Même si les romans d'Amis se délectent et se déchaînent dans les excès linguistiques, ils abritent un refrain de perte - une lamentation que les gens se détournent de la littérature. Richard Tull, le protagoniste de The Information, est un romancier de haut niveau dont les livres ne se vendent pas. "Son troisième roman n'a été publié nulle part", écrit Amis. "Ce n'était pas non plus son quatrième. Ni son cinquième. Dans ces trois brèves phrases, nous esquissons un Mahabharata de douleur." Plus tard, Tull fait un voyage de la section autocar d'un vol outre-mer, où il a été coincé dans un siège du milieu, à la première classe, où son ami, un écrivain de best-sellers désinvoltes, est assis :

Richard a regardé ce que tout le monde lisait et a constaté que sa progression dans l'avion décrivait une diagonale de déclin choquant. Dans Coach, la littérature sur ordinateur portable était pluraliste, libérale et humaine : Daniel Deronda, la trigonométrie, le Liban, la Première Guerre mondiale, Homère, Diderot, Anna Karénine… Et puis il s'est installé dans le bidonville intellectuel de First Class, parmi tous ses magnats drogués, et les quelques livres ignorés sur des estomacs légèrement gonflés étaient recouverts de scènes de chasse ou de jeunes couples mûrs en plein tourbillon ou évanoui… froncement de sourcils de scepticisme mûr, devant un catalogue de parfums.

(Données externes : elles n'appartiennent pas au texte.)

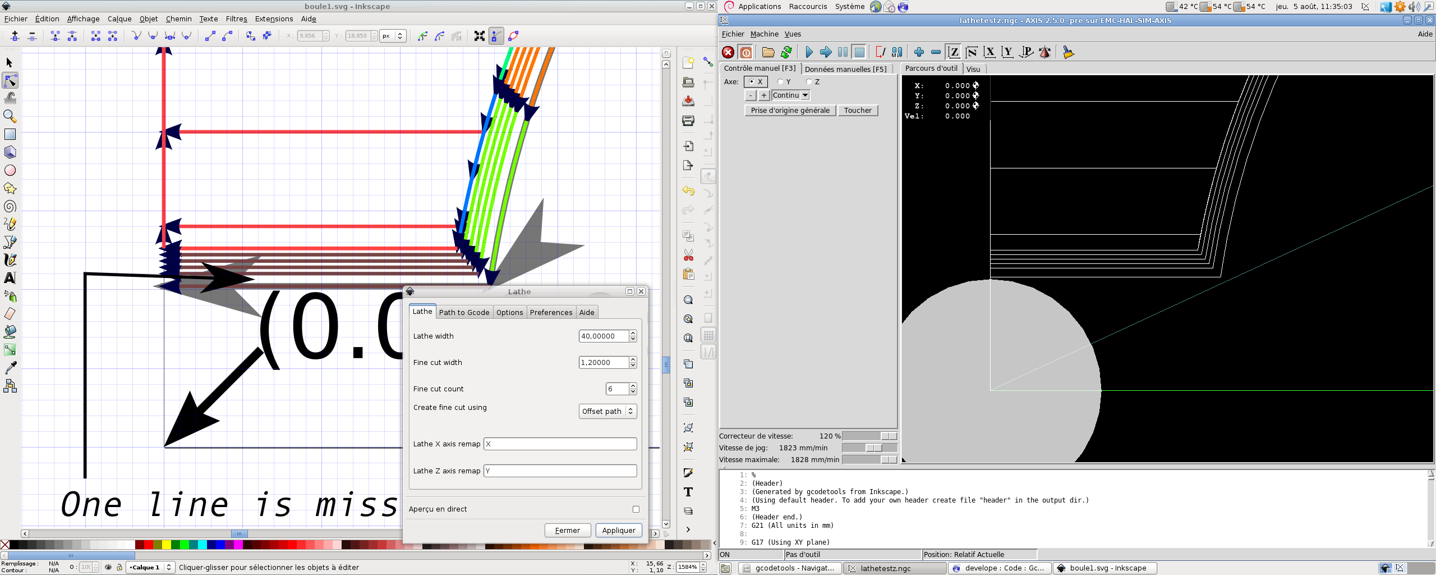1436x575 pixels.
Task: Select the Y axis radio button
Action: click(x=781, y=82)
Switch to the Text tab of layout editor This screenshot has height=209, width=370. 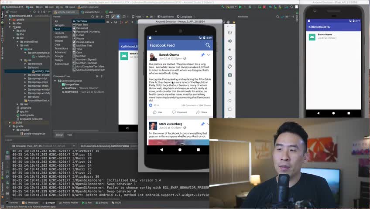click(69, 135)
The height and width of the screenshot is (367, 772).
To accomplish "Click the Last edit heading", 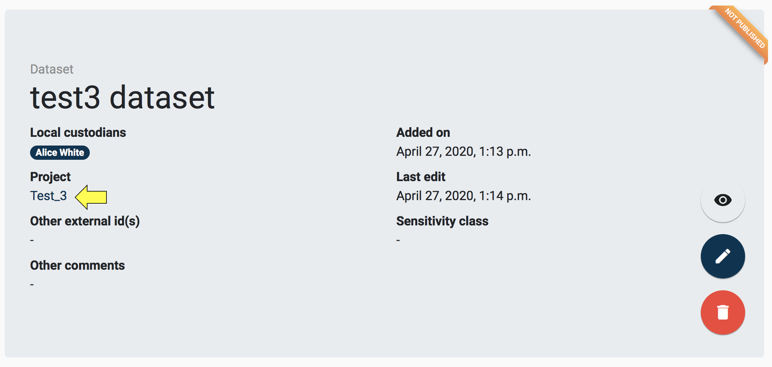I will (x=420, y=177).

L'information a été publiée en 1995, lorsque le mot ordinateur portable était encore utilisable en dehors du domaine de l'informatique personnelle. De nos jours, Richard pourrait traverser un avion entier sans voir un seul livre. La fiction la plus drôle d'Amis anticipe ces changements, mais il n'est pas surprenant qu'après 2000, son travail ait pris une tournure plus sombre.

Une scène que j'avais marquée dans Money implique le protagoniste à la première personne d'Amis rendant visite à un vieil ami en prison. "Alec Llewellyn portait la faible couleur de la peur sur son visage", écrit Amis. "Les yeux eux-mêmes (autrefois humides, brillants, presque pétillants) étaient les yeux d'un être intérieur piégé, vivant à l'intérieur de mon ami et regardant au loin, pour voir s'il serait un jour sûr de sortir." Les reproches de Llewellyn ne portent pas sur le fait d'être en prison, mais sur l'utilisation abusive du langage en prison : "Écoutez. Il est écrit" Lights Out At Nine". une erreur.

"'D'accord', ai-je dit mal à l'aise, 'donc l'endroit n'est pas géré par beaucoup de rats de bibliothèque.

J'ai marqué ce passage dans les années 90 parce que je l'ai trouvé hilarant. Maintenant, je trouve ça obsédant. Autre leçon de Martin Amis : les deux ne sont jamais si éloignés l'un de l'autre.